FORT WORTH, Texas (AP) — As freshman Karson Bowen bounced toward home plate and then into the TCU dugout after his go-ahead grand slam, head coach Kirk Saarloos saw something the Horned Frogs really needed at that time.
“Relief is the thing I saw,” Saarloos said.
Only a couple of days after being swept in a three-game series at West Virginia in late April to extend their season-long losing streak to five games — “Definitely a pretty low point,” record-setting slugger Brayden Taylor said — the Frogs trailed in the eighth inning at home against Dallas Baptist before Bowen’s big blast.
“He came running off the field with a huge smile on his face, and the excitement of the dugout, it was kind of like almost relief and kind of just the joy,” Saarloos said. “I think, honestly, that’s kind of where it flipped, a grand slam on a Tuesday night in the eighth inning against DBU.”
The Frogs (42-22) are now going to College World Series for the sixth time, their first since four consecutive trips to Omaha from 2014-17. They have won 19 of 21 games since the start of May, with an 11-game winning streak that includes sweeping through the Big 12 Tournament, the Fayetteville Regional and an unexpected home super regional against Indiana State.
“We needed all the pieces to connect. And once they did, we knew we would start rolling like we are,” junior center fielder Elijah Nunez said. “We never lost confidence. We knew what team we were … And now we’re here.”

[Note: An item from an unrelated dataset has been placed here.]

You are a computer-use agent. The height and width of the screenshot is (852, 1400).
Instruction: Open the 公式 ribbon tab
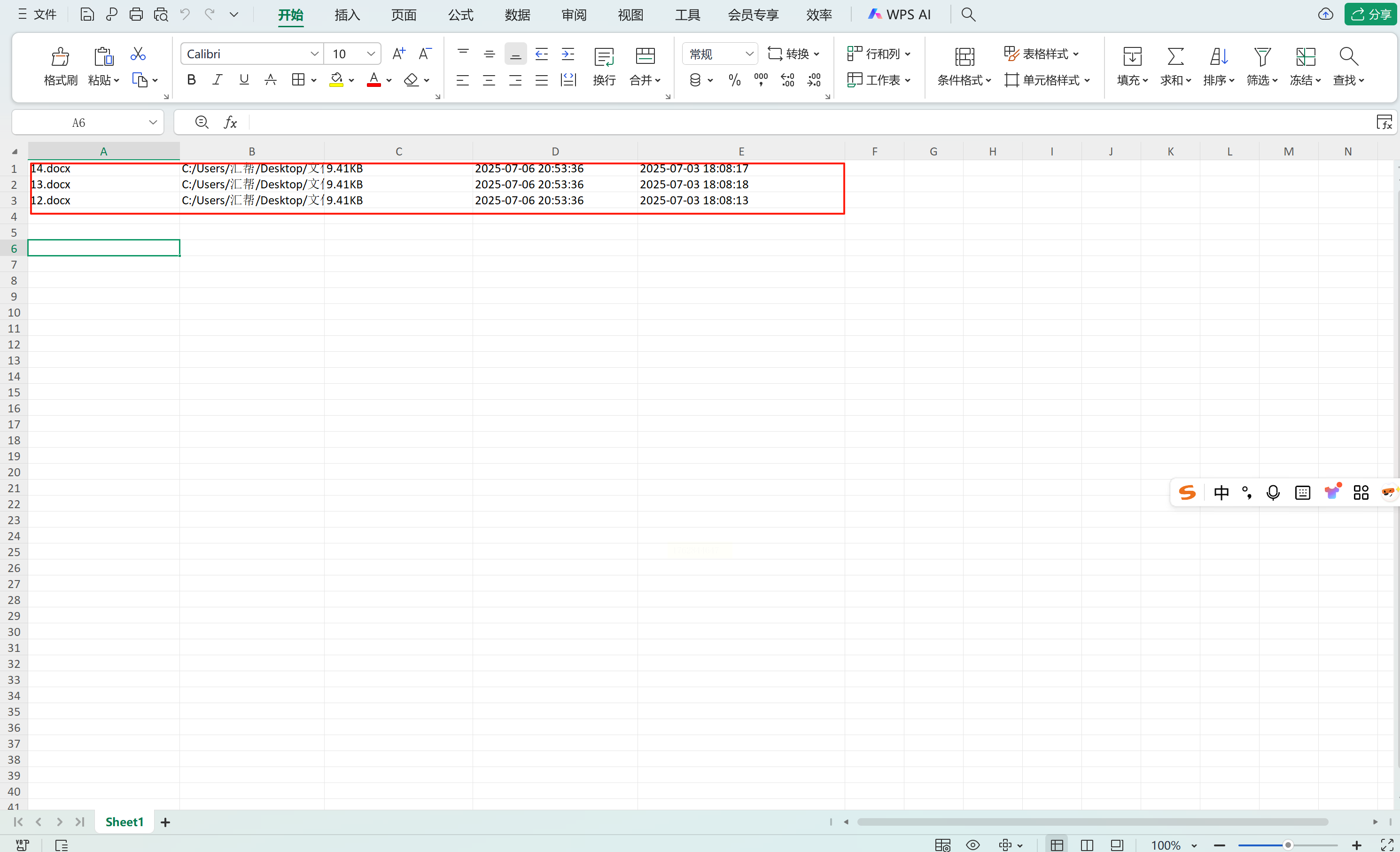coord(460,15)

TCU plays the opening game in this year’s CWS on Friday against Oral Roberts (51-12), which has won 23 of its last 24 games.
“All the credit goes to our players, because they got into a position of ‘Man, it’s not fun losing.’ They kind of looked at one another and held each other accountable, but stayed together,” Saarloos said. “It’s very easy to fracture and go different ways when things aren’t going great.”
Saarloos, a former MLB pitcher, went to the College World Series twice while playing at Cal State Fullerton (1999 and 2001). He was part of the Frogs’ four consecutive trips after becoming their pitching coach in 2013, and now goes in only his second season as head coach since succeeding Jim Schlossnagle, who left for Texas A&M.
Nunez and third baseman Taylor, who has 23 homers this season and is TCU’s career leader with 48, are third-year starters in an everyday lineup bolstered by freshmen like catcher Bowen (team-best .355 batting average, six homers, 46 RBIs) and shortstop Anthony Silva (.340-7-47), and key transfers first baseman Cole Fontenelle (.347-13-52), second baseman Tre Richardson (.315-6-59) and right fielder Austin Davis (.280-9-55).
Freshman right-hander Kole Klecker (10-4, 3.84 ERA) leads the Big 12 in wins, and freshman lefty Ben Abeldt (3-3, 3.72 ERA) has a team-high 29 appearances.
Right after beating Dallas Baptist, the Frogs lost the first two games in a home series against Texas to fall to 23-20. But they have been on a roll since a 15-7 win in the finale against the Longhorns on May 1.
“I think that we were just sick and tired of playing the way that we were,” Taylor said. “We just decided to go out there, start having more fun, start playing baseball the way we know how.”
TCU’s regular season ended with a 4-3 win at Kansas State when Nunez made an incredible leaping catch to take away a game-tying homer on the final play of the game. He also caught the final out of the super regional clincher against Indiana State.
In between those catches by Nunez, the Frogs scored 48 runs in the Big 12 Tournament to outscore their four opponents by a combined 33 runs. They had 44 runs in three games at the Fayetteville Regional, including a 20-5 win over host Arkansas when Baylor transfer Richardson hit grand slams in each of the first two innings as part of a three-homer game when he tied the the NCAA Tournament record with 11 RBIs. He had homered only twice before that.
The Frogs got the super regional at home when nationally seeded Indiana State opted out of hosting, with the Special Olympics of Indiana, an annual event on its campus, being held at the same time. TCU donated about $15,000 from concession sales to that nonprofit organization and Frogs fans helped donate at least an an additional $35,000.
“You take a disappointing thing for their program and you turn it into a positive in terms of what the reason of why they had to come here, of doing something for 51 years in the Special Olympics,” Saarloos said. “It’s just phenomenal.”